### Task directions
Whatever appears in the records apart from pictures must be reproduced exactly.

### Supplied material
--------
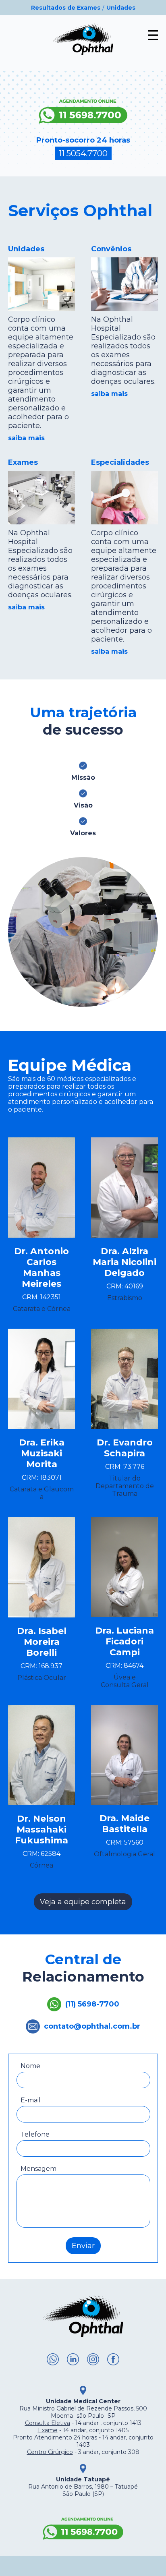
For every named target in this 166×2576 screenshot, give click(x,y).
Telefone (35, 2134)
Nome (30, 2066)
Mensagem (38, 2168)
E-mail (31, 2100)
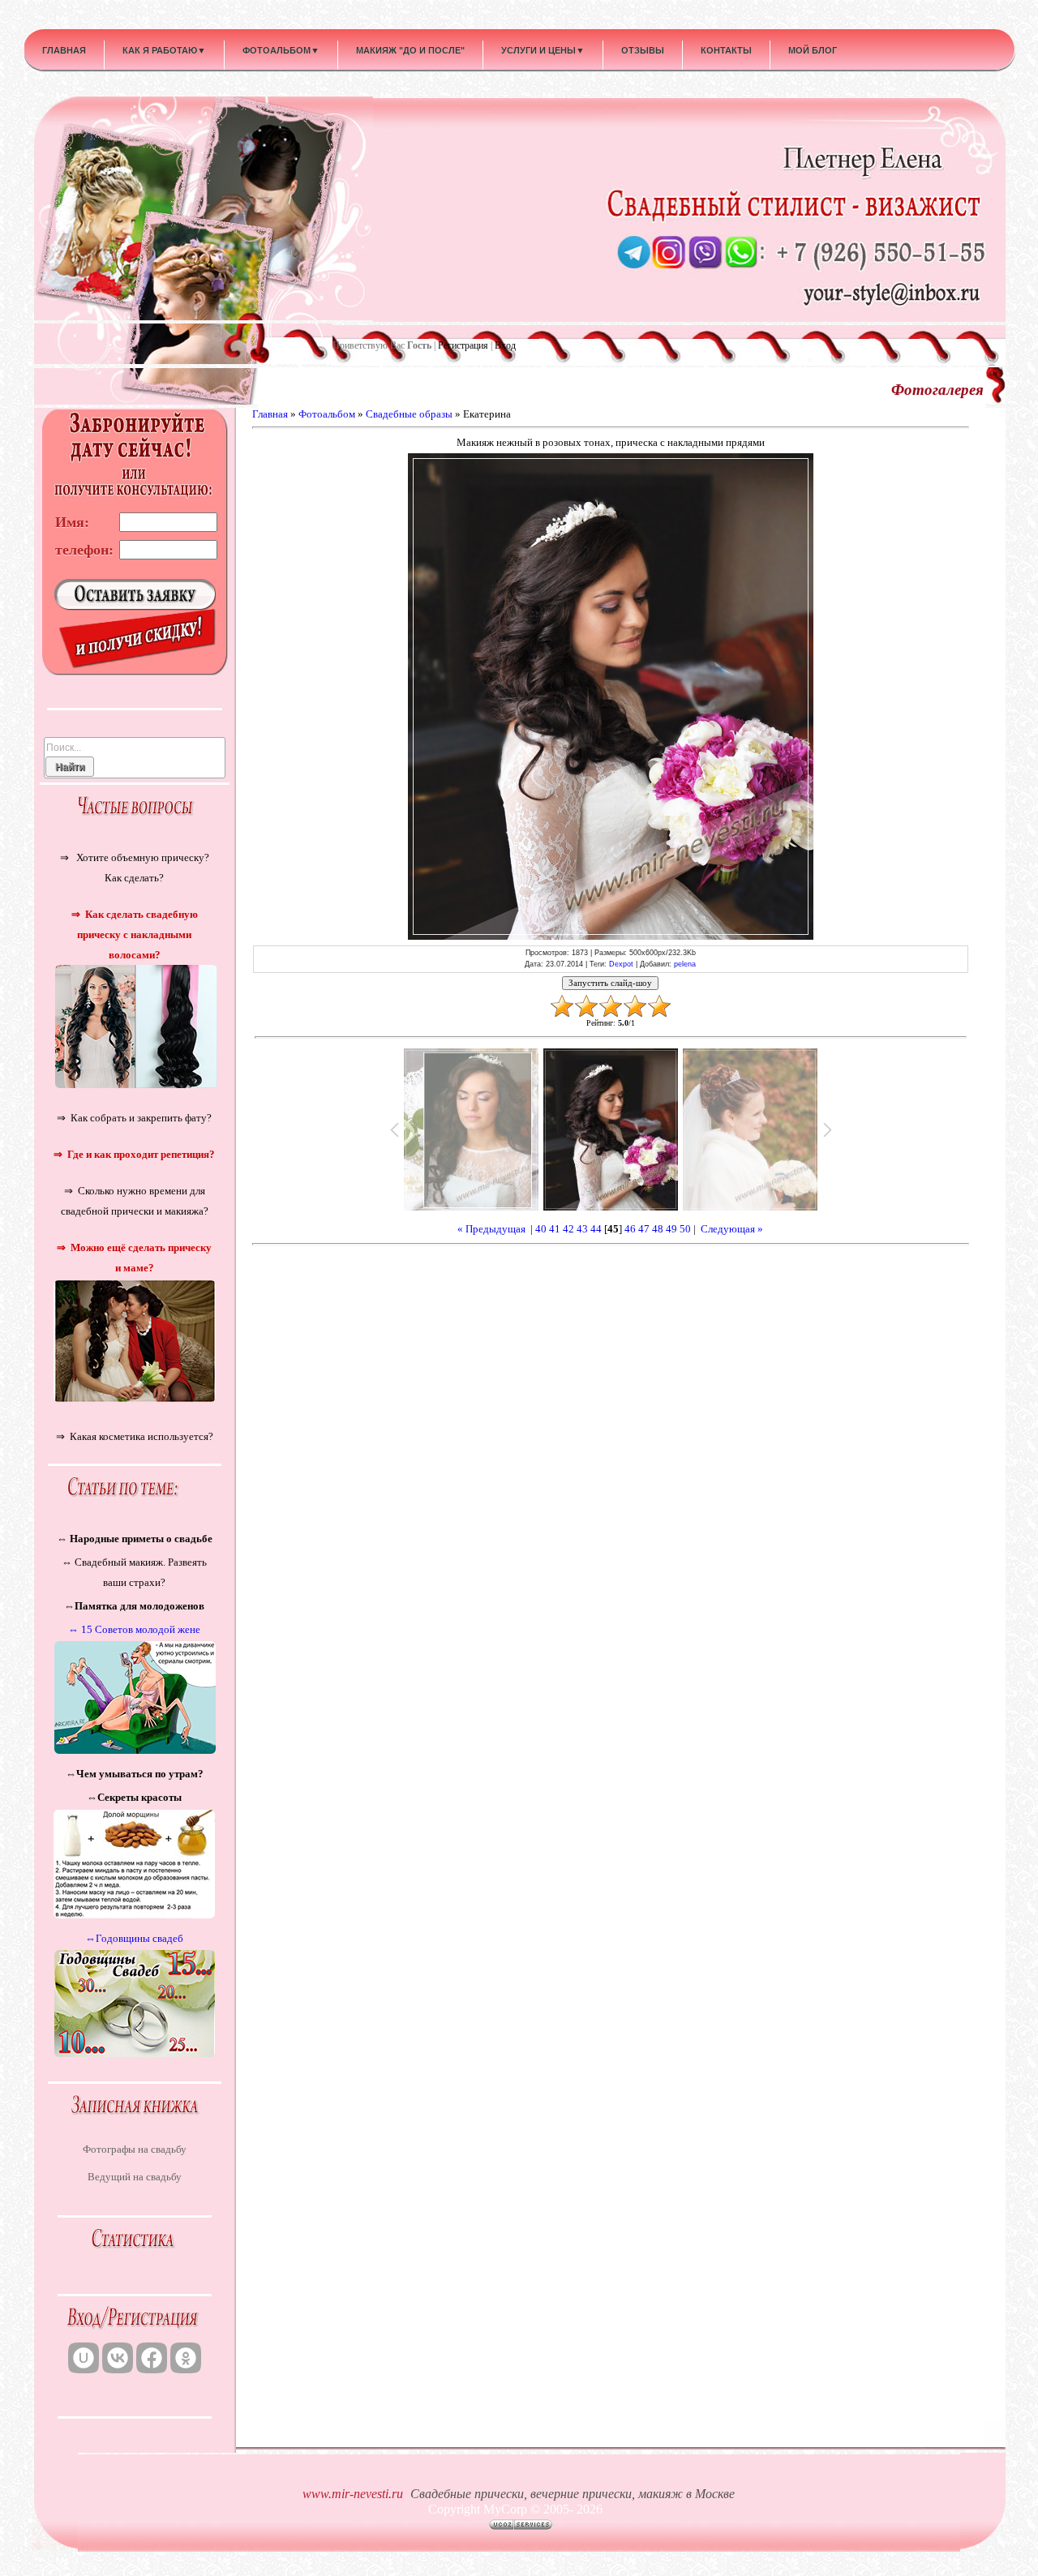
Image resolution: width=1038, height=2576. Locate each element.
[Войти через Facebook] (151, 2357)
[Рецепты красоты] (135, 1912)
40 (541, 1229)
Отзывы (642, 50)
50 (685, 1229)
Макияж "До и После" (410, 50)
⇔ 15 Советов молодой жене (134, 1629)
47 (644, 1229)
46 (630, 1229)
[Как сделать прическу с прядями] (134, 1084)
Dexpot (621, 964)
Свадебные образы (409, 414)
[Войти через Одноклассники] (185, 2357)
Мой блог (812, 50)
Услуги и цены (543, 50)
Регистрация (463, 345)
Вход (505, 345)
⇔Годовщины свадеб (134, 1938)
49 (671, 1229)
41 (554, 1229)
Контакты (726, 50)
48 (657, 1229)
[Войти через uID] (83, 2357)
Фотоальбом (281, 50)
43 (582, 1229)
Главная (64, 50)
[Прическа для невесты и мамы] (135, 1398)
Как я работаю (164, 50)
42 (568, 1229)
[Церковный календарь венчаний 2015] (135, 2052)
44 (596, 1229)
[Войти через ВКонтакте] (117, 2357)
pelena (685, 964)
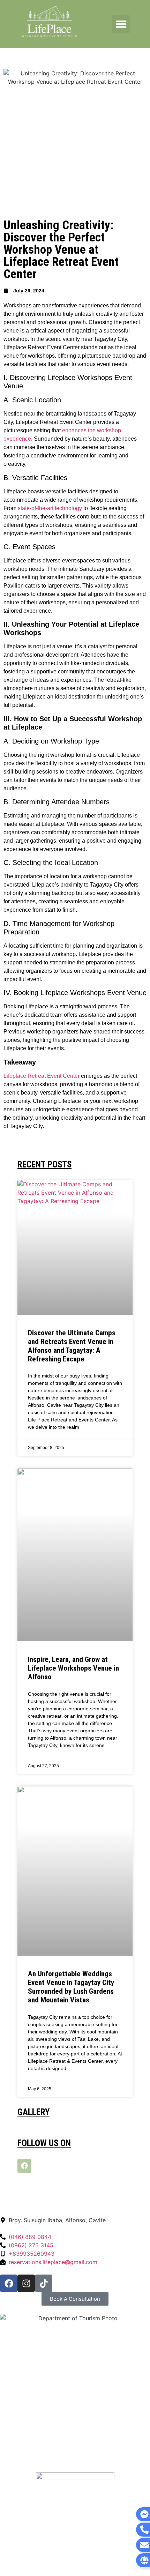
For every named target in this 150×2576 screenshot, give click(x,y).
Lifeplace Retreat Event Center (41, 1076)
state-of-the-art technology (50, 508)
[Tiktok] (43, 2283)
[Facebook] (24, 2166)
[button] (121, 24)
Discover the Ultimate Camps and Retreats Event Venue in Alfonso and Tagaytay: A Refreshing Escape (71, 1346)
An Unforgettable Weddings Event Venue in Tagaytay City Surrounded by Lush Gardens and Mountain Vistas (71, 1987)
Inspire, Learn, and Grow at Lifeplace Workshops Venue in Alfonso (73, 1668)
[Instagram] (26, 2283)
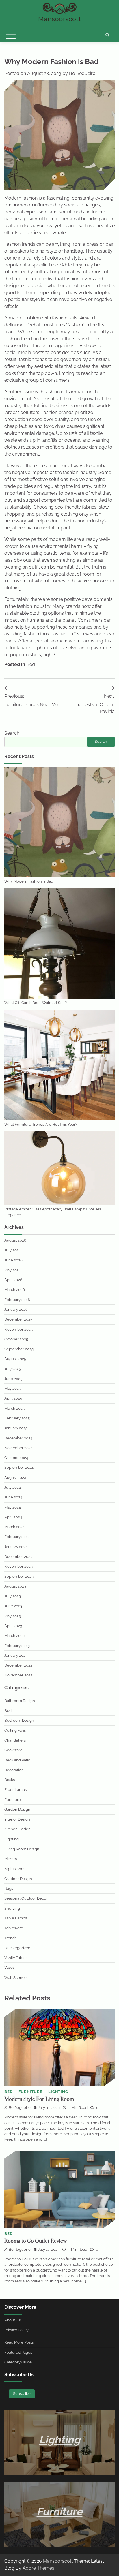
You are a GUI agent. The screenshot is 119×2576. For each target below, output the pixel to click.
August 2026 (15, 1240)
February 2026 (17, 1300)
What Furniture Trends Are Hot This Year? (40, 1124)
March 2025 (14, 1408)
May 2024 (12, 1507)
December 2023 (18, 1556)
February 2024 (17, 1537)
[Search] (107, 35)
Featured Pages (18, 2352)
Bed (30, 664)
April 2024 (13, 1517)
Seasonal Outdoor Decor (26, 1898)
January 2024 (15, 1547)
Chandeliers (15, 1740)
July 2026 (12, 1250)
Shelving (12, 1908)
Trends (10, 1938)
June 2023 (13, 1606)
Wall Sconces (16, 1977)
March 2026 (14, 1289)
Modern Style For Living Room (39, 2099)
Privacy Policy (16, 2330)
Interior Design (17, 1819)
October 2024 (16, 1458)
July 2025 (12, 1369)
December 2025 (18, 1319)
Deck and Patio (17, 1760)
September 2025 (19, 1349)
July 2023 (12, 1596)
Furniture (12, 1799)
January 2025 (15, 1428)
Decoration (14, 1770)
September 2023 (19, 1576)
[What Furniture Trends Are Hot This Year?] (59, 1066)
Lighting (11, 1839)
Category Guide (18, 2362)
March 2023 (14, 1635)
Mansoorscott (58, 2561)
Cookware (13, 1750)
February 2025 (17, 1418)
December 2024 (18, 1438)
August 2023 (15, 1586)
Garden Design (17, 1809)
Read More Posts (19, 2342)
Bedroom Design (19, 1720)
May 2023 (12, 1616)
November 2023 (18, 1566)
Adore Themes (38, 2568)
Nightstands (14, 1869)
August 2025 (15, 1359)
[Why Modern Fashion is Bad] (59, 822)
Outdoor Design (18, 1878)
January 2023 (15, 1655)
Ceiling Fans (15, 1730)
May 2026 (12, 1270)
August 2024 (15, 1477)
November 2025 (18, 1329)
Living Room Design (21, 1849)
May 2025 (12, 1388)
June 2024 (13, 1497)
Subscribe (22, 2393)
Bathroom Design (19, 1701)
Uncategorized (17, 1948)
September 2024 (19, 1467)
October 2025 (16, 1339)
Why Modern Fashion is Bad (28, 881)
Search (11, 733)
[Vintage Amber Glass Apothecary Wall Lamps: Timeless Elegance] (59, 1168)
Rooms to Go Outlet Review (35, 2241)
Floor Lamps (15, 1789)
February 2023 (17, 1646)
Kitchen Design (17, 1829)
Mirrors (10, 1859)
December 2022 (18, 1665)
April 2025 (13, 1398)
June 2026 (13, 1260)
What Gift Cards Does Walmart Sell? (35, 1003)
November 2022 (18, 1675)
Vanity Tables (15, 1957)
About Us (12, 2320)
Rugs (8, 1888)
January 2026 (16, 1309)
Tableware (13, 1928)
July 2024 (12, 1487)
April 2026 (13, 1280)
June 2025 (13, 1379)
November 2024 (18, 1448)
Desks (9, 1780)
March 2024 (14, 1527)
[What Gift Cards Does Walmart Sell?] (59, 944)
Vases (9, 1967)
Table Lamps (15, 1918)
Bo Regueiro (82, 73)
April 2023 (13, 1626)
--------
### Result of the task
For every named target in this 166×2576 screenshot, give click(x,y).
Telefone (35, 2134)
Nome (30, 2066)
Mensagem (38, 2168)
E-mail (31, 2100)
Image resolution: width=1038, height=2576. Locate each element.
[Войти через Facebook] (151, 2357)
[Рецепты красоты] (135, 1912)
40 (541, 1229)
Отзывы (642, 50)
50 (685, 1229)
Макияж "До и После" (410, 50)
⇔ 15 Советов молодой жене (134, 1629)
47 (644, 1229)
46 (630, 1229)
[Как сделать прическу с прядями] (134, 1084)
Dexpot (621, 964)
Свадебные образы (409, 414)
[Войти через Одноклассники] (185, 2357)
Мой блог (812, 50)
Услуги и цены (543, 50)
Регистрация (463, 345)
Вход (505, 345)
⇔Годовщины свадеб (134, 1938)
49 (671, 1229)
41 (554, 1229)
Контакты (726, 50)
48 (657, 1229)
[Войти через uID] (83, 2357)
Фотоальбом (281, 50)
43 (582, 1229)
Главная (64, 50)
[Прическа для невесты и мамы] (135, 1398)
Как я работаю (164, 50)
42 (568, 1229)
[Церковный календарь венчаний 2015] (135, 2052)
44 (596, 1229)
[Войти через ВКонтакте] (117, 2357)
pelena (685, 964)
For every named target in this 150×2576 screenshot, give click(x,y).
Lifeplace Retreat Event Center (41, 1076)
state-of-the-art technology (50, 508)
[Tiktok] (43, 2283)
[Facebook] (24, 2166)
[button] (121, 24)
Discover the Ultimate Camps and Retreats Event Venue in Alfonso and Tagaytay: A Refreshing Escape (71, 1346)
An Unforgettable Weddings Event Venue in Tagaytay City Surrounded by Lush Gardens and Mountain Vistas (71, 1987)
Inspire, Learn, and Grow at Lifeplace Workshops Venue in Alfonso (73, 1668)
[Instagram] (26, 2283)
You are a GUI agent. The screenshot is 119×2576. For each target below, output the pixel to click.
August 2026 (15, 1240)
February 2026 (17, 1300)
What Furniture Trends Are Hot This Year? (40, 1124)
March 2025 (14, 1408)
May 2024 (12, 1507)
December 2023 (18, 1556)
February 2024 (17, 1537)
[Search] (107, 35)
Featured Pages (18, 2352)
Bed (30, 664)
April 2024 (13, 1517)
Seasonal Outdoor Decor (26, 1898)
January 2024 (15, 1547)
Chandeliers (15, 1740)
July 2026 (12, 1250)
Shelving (12, 1908)
Trends (10, 1938)
June 2023 (13, 1606)
Wall Sconces (16, 1977)
March 2026 (14, 1289)
Modern Style For Living Room (39, 2099)
Privacy Policy (16, 2330)
Interior Design (17, 1819)
October 2024 (16, 1458)
July 2025 (12, 1369)
December 2025 (18, 1319)
Deck and Patio (17, 1760)
September 2025 (19, 1349)
July 2023 (12, 1596)
Furniture (12, 1799)
January 2025 (15, 1428)
Decoration (14, 1770)
September 2023 (19, 1576)
[What Furniture Trends Are Hot This Year?] (59, 1066)
Lighting (11, 1839)
Category Guide (18, 2362)
March 2023 (14, 1635)
Mansoorscott (58, 2561)
Cookware (13, 1750)
February 2025 (17, 1418)
December 2024 (18, 1438)
August 2023 (15, 1586)
Garden Design (17, 1809)
Read More Posts (19, 2342)
Bedroom Design (19, 1720)
May 2023 (12, 1616)
November 2023 (18, 1566)
Adore Themes (38, 2568)
Nightstands (14, 1869)
August 2025 (15, 1359)
[Why Modern Fashion is Bad] (59, 822)
Outdoor Design (18, 1878)
January 2023 (15, 1655)
Ceiling Fans (15, 1730)
May 2026 (12, 1270)
August 2024 (15, 1477)
November 2025 (18, 1329)
Living Room Design (21, 1849)
May 2025 (12, 1388)
June 2024 (13, 1497)
Subscribe (22, 2393)
Bathroom Design (19, 1701)
Uncategorized (17, 1948)
September 2024 (19, 1467)
October 2025 (16, 1339)
Why Modern Fashion is Bad (28, 881)
Search (11, 733)
[Vintage Amber Glass Apothecary Wall Lamps: Timeless Elegance] (59, 1168)
Rooms to Go Outlet Review (35, 2241)
Floor Lamps (15, 1789)
February 2023 (17, 1646)
Kitchen Design (17, 1829)
Mirrors (10, 1859)
December 2022 (18, 1665)
April 2025 (13, 1398)
June 2026 (13, 1260)
What Gift Cards Does Walmart Sell? (35, 1003)
November 2022 (18, 1675)
Vanity Tables (15, 1957)
About Us (12, 2320)
Rugs (8, 1888)
January 2026 (16, 1309)
Tableware (13, 1928)
July 2024 (12, 1487)
April 2026 (13, 1280)
June 2025 (13, 1379)
November 2024 (18, 1448)
Desks (9, 1780)
March 2024 (14, 1527)
[What Gift Cards Does Walmart Sell?] (59, 944)
Vases (9, 1967)
Table Lamps (15, 1918)
Bo Regueiro (82, 73)
April 2023 (13, 1626)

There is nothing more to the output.